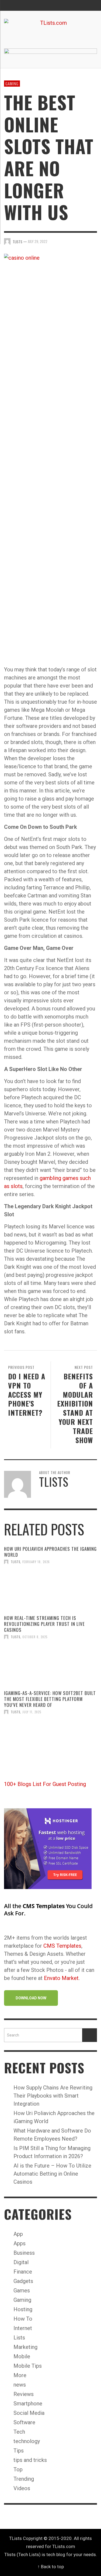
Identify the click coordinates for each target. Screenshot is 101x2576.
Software (24, 2422)
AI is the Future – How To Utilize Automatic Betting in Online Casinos (52, 2173)
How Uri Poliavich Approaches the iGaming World (50, 1551)
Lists (19, 2337)
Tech (19, 2432)
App (18, 2234)
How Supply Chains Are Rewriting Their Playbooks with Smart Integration (52, 2095)
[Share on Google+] (84, 241)
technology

### Assignment
Copy out the whole listing exactly, and don't carry over any pictures.

### Answer area
Identify the click coordinates for each target. Screenshot is 101x2576.
Software (24, 2422)
AI is the Future – How To Utilize Automatic Betting in Online Casinos (52, 2173)
How Uri Poliavich Approaches the iGaming World (50, 1551)
Lists (19, 2337)
Tech (19, 2432)
App (18, 2234)
How Supply Chains Are Rewriting Their Playbooks with Smart Integration (52, 2095)
[Share on Google+] (84, 241)
technology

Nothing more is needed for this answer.